• _Required work_: Recast the lines below as a numbered list, leaving out blank lines and using only the lines between the one holding "The width and height of the screenshot is (1456, 819)." and the one holding "Action: click(196, 22)", inclusive.

----------------

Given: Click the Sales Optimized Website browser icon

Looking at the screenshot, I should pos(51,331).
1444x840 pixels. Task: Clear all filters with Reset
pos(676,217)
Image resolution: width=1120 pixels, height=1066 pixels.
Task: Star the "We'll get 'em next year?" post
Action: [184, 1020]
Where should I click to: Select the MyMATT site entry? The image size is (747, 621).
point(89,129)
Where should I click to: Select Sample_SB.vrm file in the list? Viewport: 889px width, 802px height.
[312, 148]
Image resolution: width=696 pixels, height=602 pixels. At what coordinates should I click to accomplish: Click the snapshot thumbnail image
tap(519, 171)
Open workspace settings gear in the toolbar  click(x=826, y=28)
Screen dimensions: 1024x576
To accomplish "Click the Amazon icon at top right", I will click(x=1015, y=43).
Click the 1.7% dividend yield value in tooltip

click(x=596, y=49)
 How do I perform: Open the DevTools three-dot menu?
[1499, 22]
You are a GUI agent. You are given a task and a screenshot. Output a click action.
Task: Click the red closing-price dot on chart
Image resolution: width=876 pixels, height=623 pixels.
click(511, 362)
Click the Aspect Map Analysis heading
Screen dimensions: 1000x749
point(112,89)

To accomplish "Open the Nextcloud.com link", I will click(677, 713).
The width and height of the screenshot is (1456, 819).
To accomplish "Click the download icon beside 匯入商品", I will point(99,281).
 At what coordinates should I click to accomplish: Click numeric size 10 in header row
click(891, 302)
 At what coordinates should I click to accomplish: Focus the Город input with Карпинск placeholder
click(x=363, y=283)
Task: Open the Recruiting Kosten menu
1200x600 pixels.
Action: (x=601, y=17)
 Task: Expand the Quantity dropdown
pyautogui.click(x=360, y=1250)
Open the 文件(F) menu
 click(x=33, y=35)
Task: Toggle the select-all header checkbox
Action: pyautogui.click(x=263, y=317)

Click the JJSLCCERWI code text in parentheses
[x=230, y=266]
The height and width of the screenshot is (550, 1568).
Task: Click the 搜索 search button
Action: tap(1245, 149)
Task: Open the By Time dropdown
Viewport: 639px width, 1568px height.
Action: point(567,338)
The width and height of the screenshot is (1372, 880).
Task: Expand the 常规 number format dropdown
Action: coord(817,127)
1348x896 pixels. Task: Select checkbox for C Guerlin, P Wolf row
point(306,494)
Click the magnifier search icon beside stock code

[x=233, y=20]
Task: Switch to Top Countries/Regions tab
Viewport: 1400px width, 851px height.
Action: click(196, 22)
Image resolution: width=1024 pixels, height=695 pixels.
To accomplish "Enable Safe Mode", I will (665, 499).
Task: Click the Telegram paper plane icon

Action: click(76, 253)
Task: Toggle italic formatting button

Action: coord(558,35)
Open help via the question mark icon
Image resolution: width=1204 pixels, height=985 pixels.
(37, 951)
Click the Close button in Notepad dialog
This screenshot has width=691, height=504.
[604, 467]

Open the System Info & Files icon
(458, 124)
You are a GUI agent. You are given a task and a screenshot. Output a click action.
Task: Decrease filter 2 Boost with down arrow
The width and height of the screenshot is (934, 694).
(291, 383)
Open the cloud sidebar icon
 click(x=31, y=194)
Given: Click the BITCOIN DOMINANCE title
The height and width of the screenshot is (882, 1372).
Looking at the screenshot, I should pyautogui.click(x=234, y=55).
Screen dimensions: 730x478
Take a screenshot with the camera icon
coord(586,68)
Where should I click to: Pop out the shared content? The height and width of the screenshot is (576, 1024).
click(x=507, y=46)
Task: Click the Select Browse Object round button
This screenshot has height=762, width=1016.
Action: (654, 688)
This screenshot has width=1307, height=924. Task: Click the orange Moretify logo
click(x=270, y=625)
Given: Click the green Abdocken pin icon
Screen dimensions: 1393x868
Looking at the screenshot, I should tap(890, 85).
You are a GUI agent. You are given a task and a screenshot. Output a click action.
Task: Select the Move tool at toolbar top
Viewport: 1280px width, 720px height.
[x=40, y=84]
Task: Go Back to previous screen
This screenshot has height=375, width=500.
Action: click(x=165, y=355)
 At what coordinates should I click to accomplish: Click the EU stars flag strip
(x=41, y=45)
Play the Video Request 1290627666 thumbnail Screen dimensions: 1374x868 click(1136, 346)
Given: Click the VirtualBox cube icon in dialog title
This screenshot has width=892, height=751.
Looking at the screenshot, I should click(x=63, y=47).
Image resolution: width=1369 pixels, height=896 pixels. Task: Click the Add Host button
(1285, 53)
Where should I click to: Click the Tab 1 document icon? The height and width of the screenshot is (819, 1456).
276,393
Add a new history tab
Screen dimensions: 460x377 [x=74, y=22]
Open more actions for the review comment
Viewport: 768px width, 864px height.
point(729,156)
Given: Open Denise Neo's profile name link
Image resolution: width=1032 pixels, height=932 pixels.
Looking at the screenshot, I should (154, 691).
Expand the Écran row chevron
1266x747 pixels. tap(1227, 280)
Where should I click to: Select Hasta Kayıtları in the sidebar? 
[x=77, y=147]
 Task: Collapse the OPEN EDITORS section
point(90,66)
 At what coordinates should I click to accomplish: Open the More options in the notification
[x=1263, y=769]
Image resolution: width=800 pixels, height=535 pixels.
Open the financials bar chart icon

----------------

• _The output_:
1. The width and height of the screenshot is (1456, 819).
2. To accomplish "Click the download icon beside 匯入商品", I will point(99,281).
3.  At what coordinates should I click to accomplish: Click numeric size 10 in header row
4. click(891, 302)
5.  At what coordinates should I click to accomplish: Focus the Город input with Карпинск placeholder
6. click(x=363, y=283)
7. Task: Open the Recruiting Kosten menu
8. 1200x600 pixels.
9. Action: (x=601, y=17)
10.  Task: Expand the Quantity dropdown
11. pyautogui.click(x=360, y=1250)
12. Open the 文件(F) menu
13.  click(x=33, y=35)
14. Task: Toggle the select-all header checkbox
15. Action: pyautogui.click(x=263, y=317)
16. Click the JJSLCCERWI code text in parentheses
17. [x=230, y=266]
18. The height and width of the screenshot is (550, 1568).
19. Task: Click the 搜索 search button
20. Action: tap(1245, 149)
21. Task: Open the By Time dropdown
22. Viewport: 639px width, 1568px height.
23. Action: point(567,338)
24. The width and height of the screenshot is (1372, 880).
25. Task: Expand the 常规 number format dropdown
26. Action: coord(817,127)
27. 1348x896 pixels. Task: Select checkbox for C Guerlin, P Wolf row
28. point(306,494)
29. Click the magnifier search icon beside stock code
30. [x=233, y=20]
31. Task: Switch to Top Countries/Regions tab
32. Viewport: 1400px width, 851px height.
33. Action: click(196, 22)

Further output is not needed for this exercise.